Immediately, he began closely monitoring the guards and realized that there was a gap in their routine when no one was watching the 10-ft. wall surrounding his building.

So, Churchill decided to make a break for it. But first, he needed to settle some accounts. Being the gentleman that he was, he paid his bill with the Boer shopkeeper who’d sold him tobacco, and he wrote a note of thanks and apology to the Boer Minister of War, who’d also befriended him. Then he scaled the wall.

Upon escaping, Churchill ran to a nearby villa, where he waited until he was able to hop on a passing train. For several more days, he followed the rail lines, sleeping in ditches, stealing food where he could, and fishing newspapers out of trash bins to read about the manhunt pursuing him.

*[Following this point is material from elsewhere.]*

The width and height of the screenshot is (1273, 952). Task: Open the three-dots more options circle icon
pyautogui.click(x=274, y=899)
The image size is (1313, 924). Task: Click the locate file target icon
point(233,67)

Six days later, Churchill made the last leg of his journey when he crept onto a train headed for the Portuguese colony at Delagoa Bay. The ride took him 250 miles east to the Mozambique coast, where he crossed the border into freedom.

He then rejoined General Sir Redvers Buller’s army on its march to relieve the Siege of Ladysmith. Although continuing as a war correspondent, he also obtained a commission in the South African Light Horse Regiment and was among the first British troops into Ladysmith and Pretoria.

Churchill’s exploits in South Africa made him something of a national hero.